RECORDS SHOWN:
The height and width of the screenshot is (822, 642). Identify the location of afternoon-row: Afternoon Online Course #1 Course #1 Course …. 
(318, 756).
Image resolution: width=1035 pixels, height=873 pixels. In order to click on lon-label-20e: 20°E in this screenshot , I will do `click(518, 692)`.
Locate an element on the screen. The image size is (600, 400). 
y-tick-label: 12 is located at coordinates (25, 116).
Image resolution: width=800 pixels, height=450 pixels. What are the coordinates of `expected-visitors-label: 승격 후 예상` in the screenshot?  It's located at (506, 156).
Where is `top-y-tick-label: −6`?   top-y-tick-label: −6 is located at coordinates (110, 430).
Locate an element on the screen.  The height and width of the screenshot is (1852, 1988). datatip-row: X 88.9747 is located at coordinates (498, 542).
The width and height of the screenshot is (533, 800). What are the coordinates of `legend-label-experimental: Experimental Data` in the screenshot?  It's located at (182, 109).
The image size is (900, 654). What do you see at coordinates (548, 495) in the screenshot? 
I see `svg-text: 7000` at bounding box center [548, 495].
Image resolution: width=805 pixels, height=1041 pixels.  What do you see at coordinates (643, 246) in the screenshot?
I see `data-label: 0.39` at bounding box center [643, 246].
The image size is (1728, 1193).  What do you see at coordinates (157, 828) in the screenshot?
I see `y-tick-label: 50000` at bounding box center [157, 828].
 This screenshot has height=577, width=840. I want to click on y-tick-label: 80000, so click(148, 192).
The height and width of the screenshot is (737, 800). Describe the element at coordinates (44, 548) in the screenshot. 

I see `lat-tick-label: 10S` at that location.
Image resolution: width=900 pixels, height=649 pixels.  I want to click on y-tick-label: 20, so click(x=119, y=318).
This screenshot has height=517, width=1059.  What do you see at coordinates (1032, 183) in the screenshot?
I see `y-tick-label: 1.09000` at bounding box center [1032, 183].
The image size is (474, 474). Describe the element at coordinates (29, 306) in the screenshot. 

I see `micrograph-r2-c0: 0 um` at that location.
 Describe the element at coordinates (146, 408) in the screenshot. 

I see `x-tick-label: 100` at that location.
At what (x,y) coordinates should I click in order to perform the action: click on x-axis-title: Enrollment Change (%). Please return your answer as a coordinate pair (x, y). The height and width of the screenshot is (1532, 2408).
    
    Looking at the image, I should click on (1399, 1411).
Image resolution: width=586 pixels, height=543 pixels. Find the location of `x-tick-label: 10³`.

EXERCISE AIM: Please lay out the rows as a two-column CSV with the headers "query" and "response", starting with the line containing "coordinates (110, 430)." and going on through the line containing "coordinates (498, 542).". Put each row's text and its answer in separate quoted fields, with line breaks turned into spaces.

COMPLETED EXERCISE:
query,response
"Where is `top-y-tick-label: −6`?","top-y-tick-label: −6 is located at coordinates (110, 430)."
"Locate an element on the screen.","The height and width of the screenshot is (1852, 1988). datatip-row: X 88.9747 is located at coordinates (498, 542)."